Until software will be rewritten it's dead end.

This picture shows AWeb browsing through a ppp connection over the serial port and writing forum posts.

       Frame generation .......... ECS, fixed 28MHz pixel clock
       SyncZorro Interface ....... preliminary version
       Copper .................... fully implemented, with buffered data fetch
       Video DMA ................. fully implemented
       256 color registers ....... fully implemented
       Sprites ................... 16bit linebuffer
       blitter ................... basic implementation. Block and fill mode only, line to come
       Video priority ............ half implemented
       Scandoubler ............... fully implemented
       Interrupts ................ fully implemented
       Paula DMA control ......... fully implemented
       Audio out ................. fully implemented
       VGA out ................... working
       DVI out ................... o
       PCI ....................... o
       IDE ....................... fully implemented
       CIAs ...................... fully implemented
       Disk DMA .................. 880k and 1760k, read only
 (new) Serial Port Paula UART .... fully implemented
       Slow peripheral I/O ....... fully implemented
        (Joy/Mouse/Keyb/PRT/DSK/SER)
       PC mouse and kbd support .. o
       Fast RAM controller ....... o
       Kickstart flash logic ..... o
       Battery-backed up clock.... o
       15k Video out ............. o
       15k Video in .............. o
       Audio in .................. o

if you don't already have plan what to work next my proposal is:

blitter - complete
Fast RAM
frame generation - all video modes
DVI out
PC mouse and kbd support
RTC
audio in
TV Out
kickstart flash logic

:)

TV out! TV out! You don't understand how much TV out feature is important for ME! I am running my entire NatAmi hooked into the TV. My TV is my monitor for NatAmi like it is for my A1200.

Thomas Hirsch wrote:

Paula UART   The paula serial port is now working! This allows the NatAmi for the first time to establish full communication to the outside world!         This picture shows AWeb browsing through a ppp connection over the serial port and writing forum posts.           Frame generation .......... ECS, fixed 28MHz pixel clock         SyncZorro Interface ....... preliminary version         Copper .................... fully implemented, with buffered data fetch         Video DMA ................. fully implemented         256 color registers ....... fully implemented         Sprites ................... 16bit linebuffer         blitter ................... basic implementation.
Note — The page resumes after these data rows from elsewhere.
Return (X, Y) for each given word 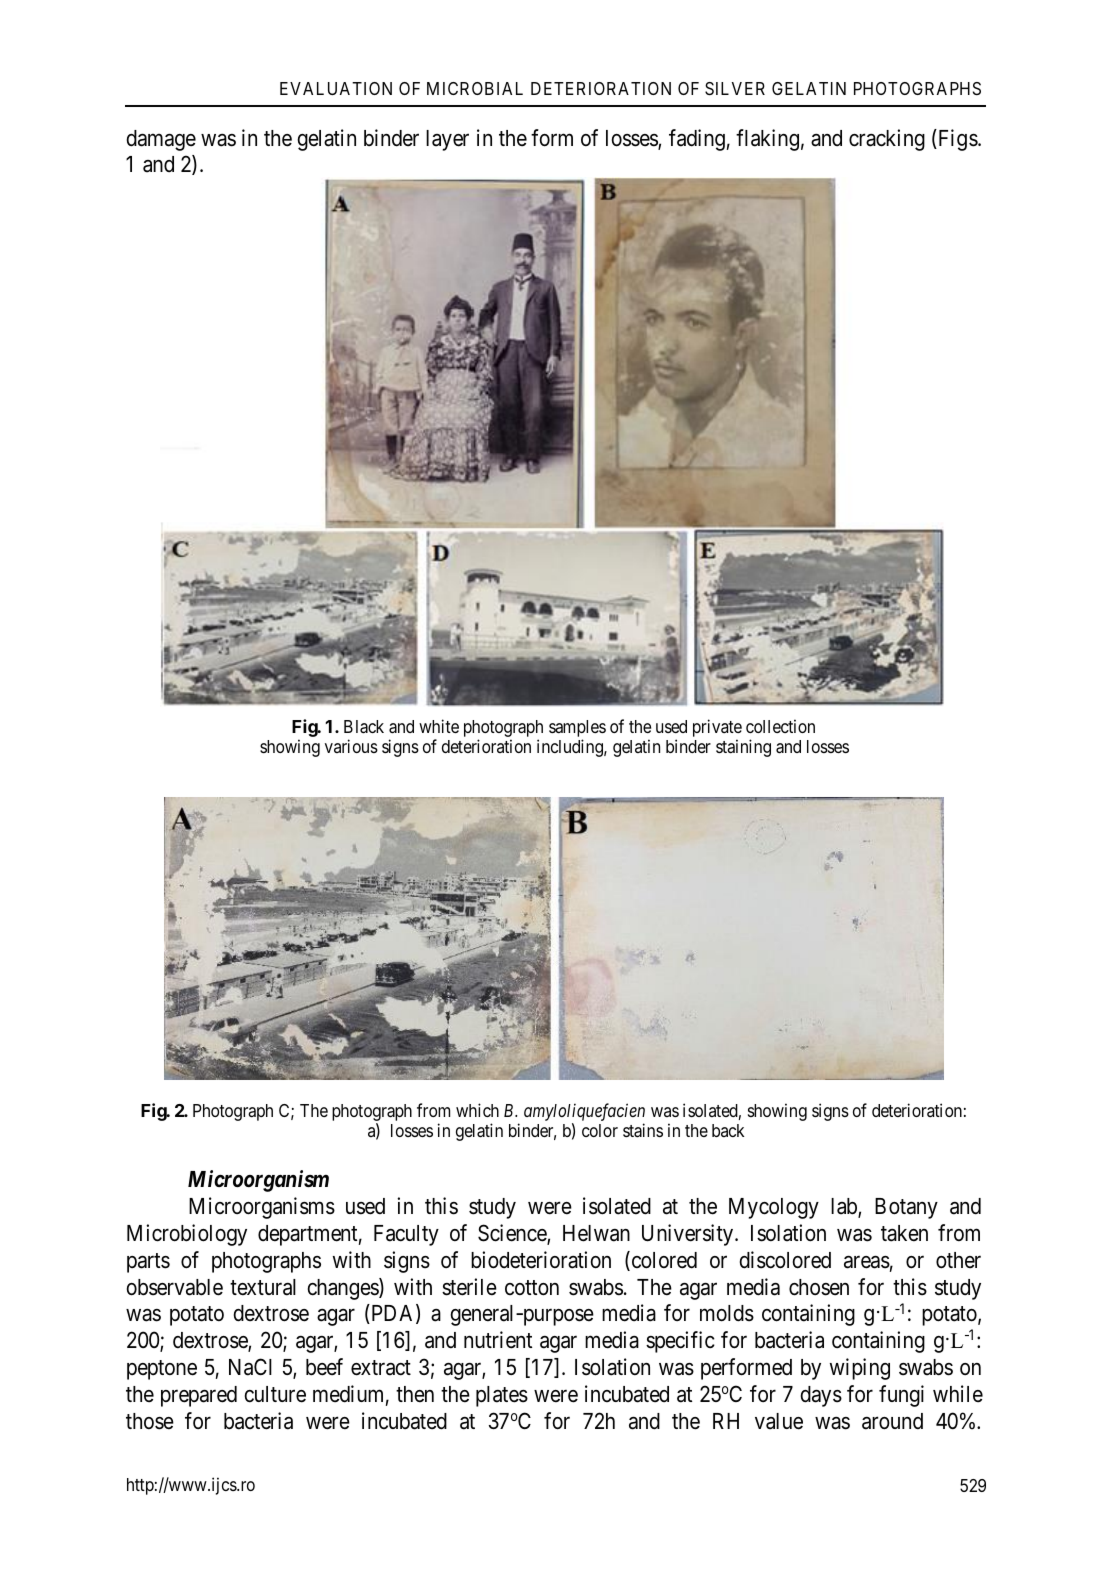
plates (502, 1396)
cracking (887, 140)
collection (780, 726)
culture (275, 1394)
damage (161, 140)
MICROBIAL (475, 88)
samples (577, 728)
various (351, 746)
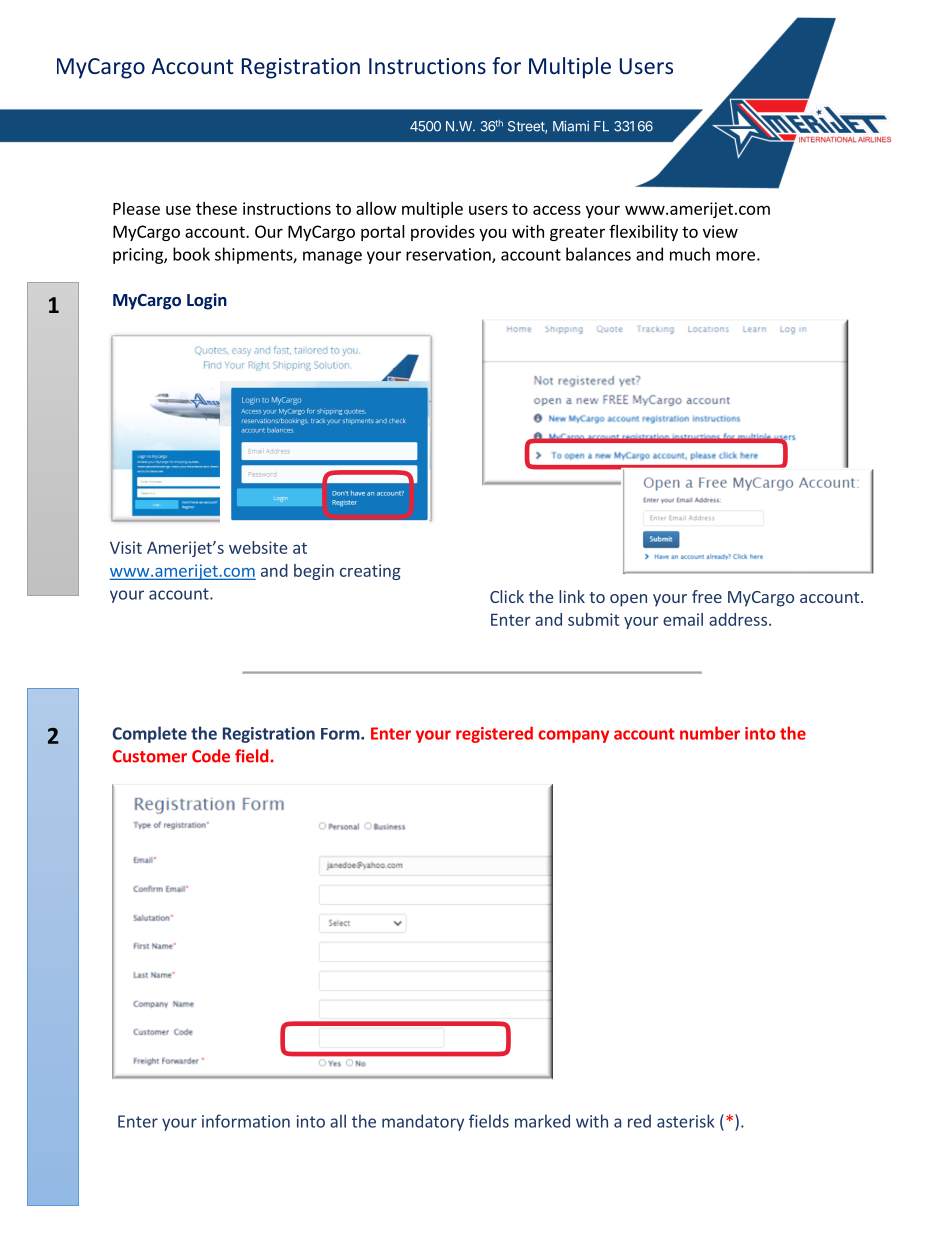  I want to click on allow, so click(376, 208).
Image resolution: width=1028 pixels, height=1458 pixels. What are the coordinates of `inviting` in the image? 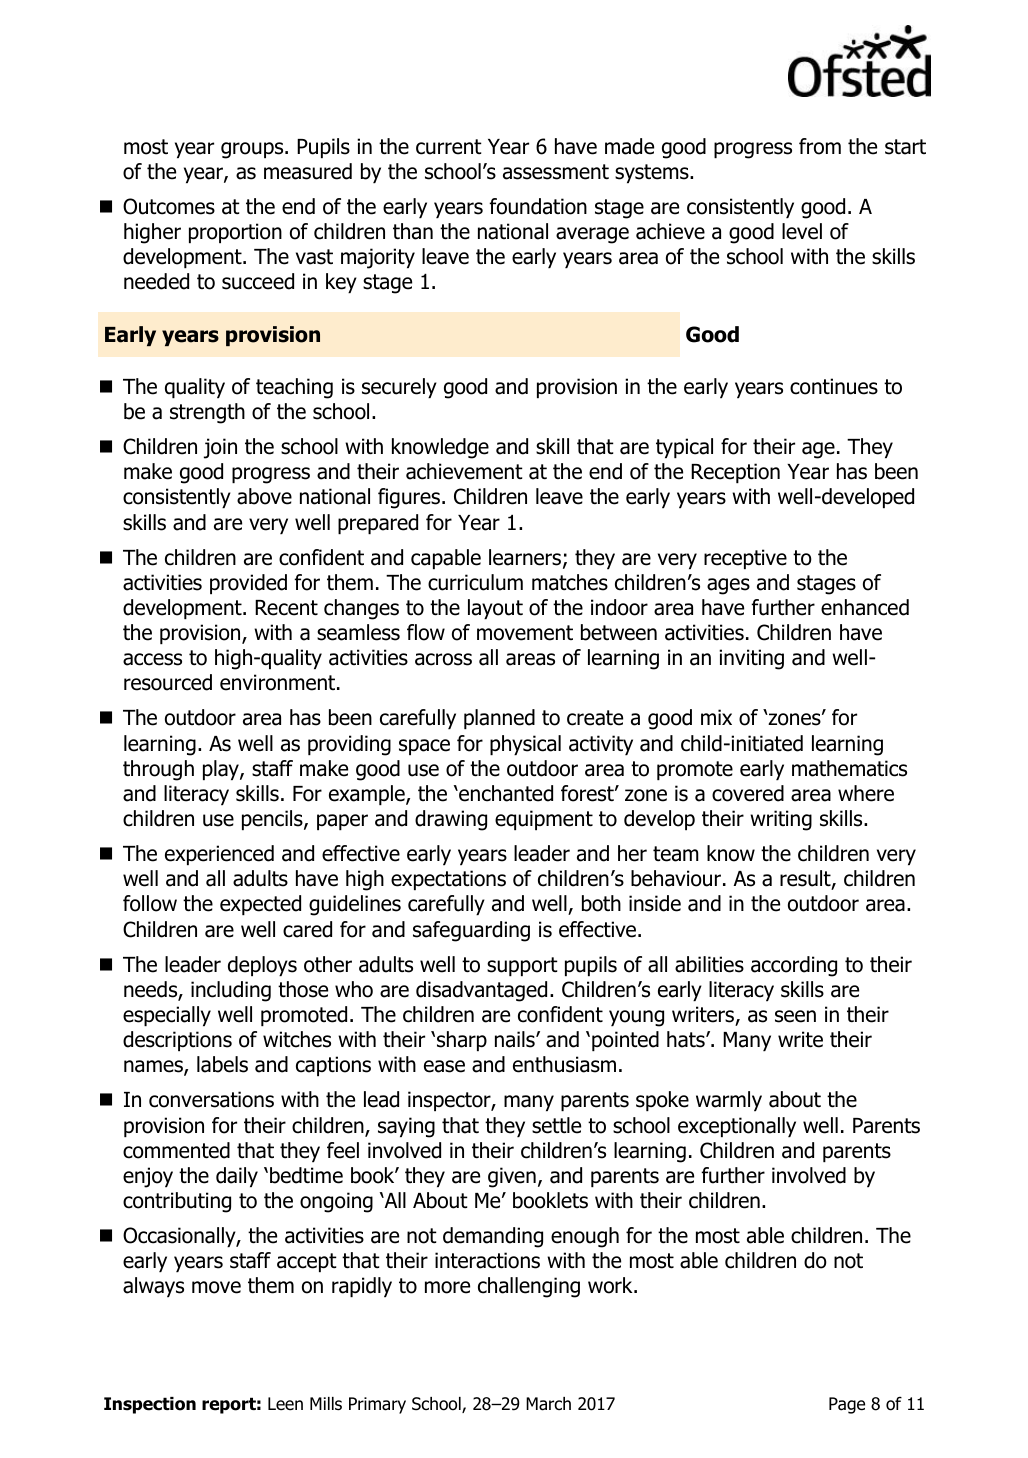 It's located at (751, 659).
Block and fill mode only, line to come         Video priority ............ half implemented         Scandoubler ............... fully implemented         Interrupts ................ fully implemented         Paula DMA control ......... fully implemented         Audio out ................. fully implemented         VGA out ................... working         DVI out ................... o         PCI ....................... o         IDE ....................... fully implemented         CIAs ...................... fully implemented         Disk DMA .................. 880k and 1760k, read only   (new) Serial Port Paula UART .... fully implemented         Slow peripheral I/O ....... fully implemented         (Joy/Mouse/Keyb/PRT/DSK/SER)         PC mouse and kbd support .. o         Fast RAM controller ....... o         Kickstart flash logic ..... o         Battery-backed up clock.... o         15k Video out ............. o         15k Video in .............. o         Audio in .................. o

Curious question about "Video priority ............ half implemented". What is special about it? What if it never fully implemented and the rest of NatAmi is implemented 100%, would it break performance and compatibility? What does it do?